Posted on January 23, 2014 By Henry Newman


You might think that there is no relationship between archival data storage and weather forecasting, but without storage – and I mean lots of archival storage – our forecasts would not be improving much.

Take the following example for archival storage using HPSS, which is well known in the archival community for the most scalable HSM.   Take note that four of the top ten archive sites in the world are weather sites: ECMWF, NOAA, UK Met, and DKRZ.  The reason is that each day these sites archive all of the input data to the weather forecast.

This includes things like satellite input from all kinds of different collections to temperatures at various altitudes to wind velocities at various altitudes, buoy information in the ocean, and lots of other information. Then combine that with ground stations, airplanes, shipboard sensors and you are talking about many terabytes of input data.

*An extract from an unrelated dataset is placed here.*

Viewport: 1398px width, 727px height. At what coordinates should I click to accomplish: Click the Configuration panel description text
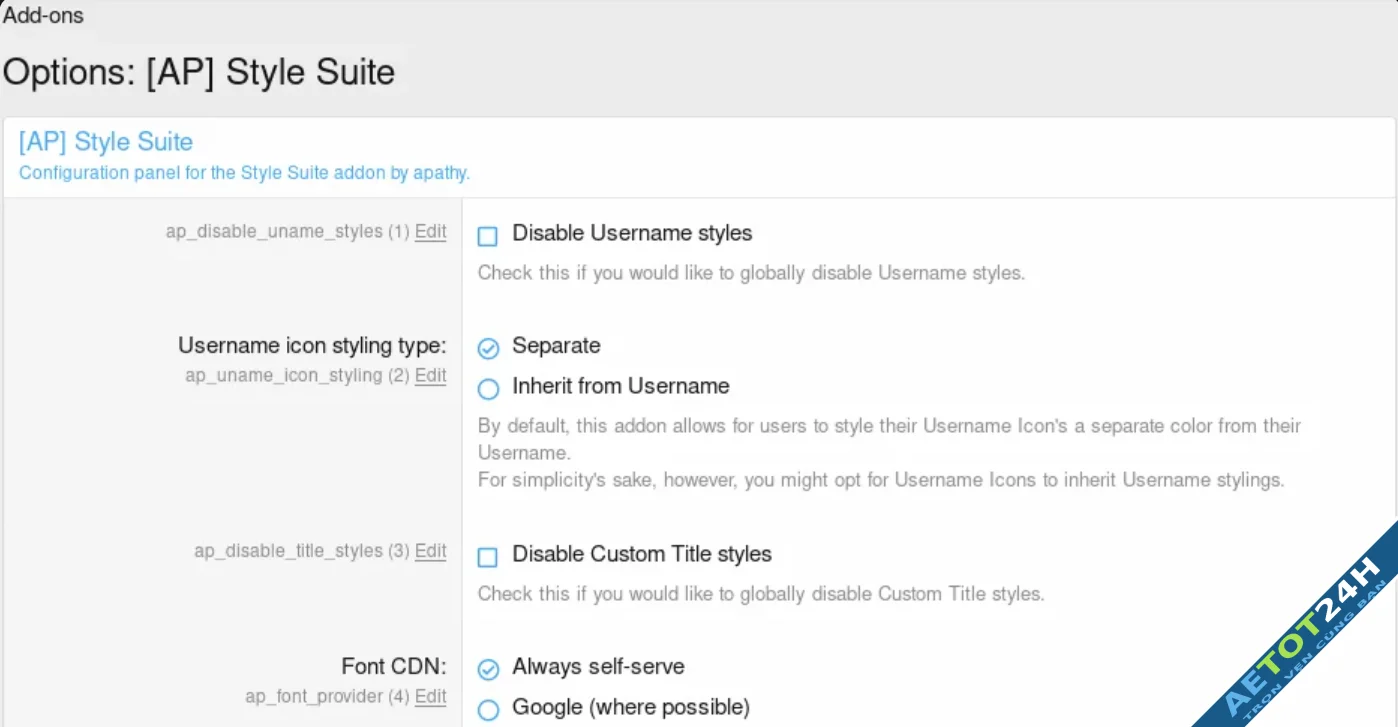click(244, 173)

Then the forecast is run – sometimes – a few times a day and the output of the forecast is saved for each forecast.  This goes on for months or years until a new forecast model is developed and now the new model has to be validated.  

So what is done is that the weather sites rerun the forecast with all of the old input data and create a new forecast.  Now sometimes the new forecast has new inputs, because, for example, a new satellite is put into service, but the models can always be run without that new data.

The new model output is compared to the old model output and statistical analysis is done to make sure that the new model provides better solution than the old model.  This is especially true when a forecast is just plain wrong. The sites make sure that the new model does a better job at prediction than the old model that got the forecast wrong.    Weather forecasting is yet another example of an application that has seen an explosion of data with no end in sight.